[Opening Data in this exercise section]

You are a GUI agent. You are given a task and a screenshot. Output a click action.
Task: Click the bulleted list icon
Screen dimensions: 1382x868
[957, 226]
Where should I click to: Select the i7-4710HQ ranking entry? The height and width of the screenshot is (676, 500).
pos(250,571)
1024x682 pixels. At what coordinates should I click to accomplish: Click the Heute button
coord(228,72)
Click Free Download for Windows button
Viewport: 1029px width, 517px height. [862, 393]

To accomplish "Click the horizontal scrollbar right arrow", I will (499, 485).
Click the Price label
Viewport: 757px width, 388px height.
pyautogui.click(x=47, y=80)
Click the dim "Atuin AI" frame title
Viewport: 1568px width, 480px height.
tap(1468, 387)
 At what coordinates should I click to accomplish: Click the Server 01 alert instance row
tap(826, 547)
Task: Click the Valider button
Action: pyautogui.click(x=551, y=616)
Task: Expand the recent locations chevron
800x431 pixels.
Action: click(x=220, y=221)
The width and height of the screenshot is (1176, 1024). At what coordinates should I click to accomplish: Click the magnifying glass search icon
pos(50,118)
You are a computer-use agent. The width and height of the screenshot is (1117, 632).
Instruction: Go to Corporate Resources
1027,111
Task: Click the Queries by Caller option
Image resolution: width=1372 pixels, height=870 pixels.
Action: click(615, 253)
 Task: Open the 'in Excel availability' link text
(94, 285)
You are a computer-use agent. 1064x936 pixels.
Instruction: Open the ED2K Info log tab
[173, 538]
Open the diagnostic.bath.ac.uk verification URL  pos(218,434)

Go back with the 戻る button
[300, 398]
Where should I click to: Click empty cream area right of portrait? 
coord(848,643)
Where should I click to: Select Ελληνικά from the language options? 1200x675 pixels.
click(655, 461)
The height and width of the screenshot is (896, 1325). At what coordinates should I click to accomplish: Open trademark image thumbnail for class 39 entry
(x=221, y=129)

[Closing Data in this exercise section]

§ Task instructions:
Please copy out each line of the data in which the word "agent" occurs.

§ Response to this task:
You are a GUI agent. You are given a task and a screenshot. Output a click action.
You are a computer-use agent. The width and height of the screenshot is (1117, 632).
You are a computer-use agent. 1064x936 pixels.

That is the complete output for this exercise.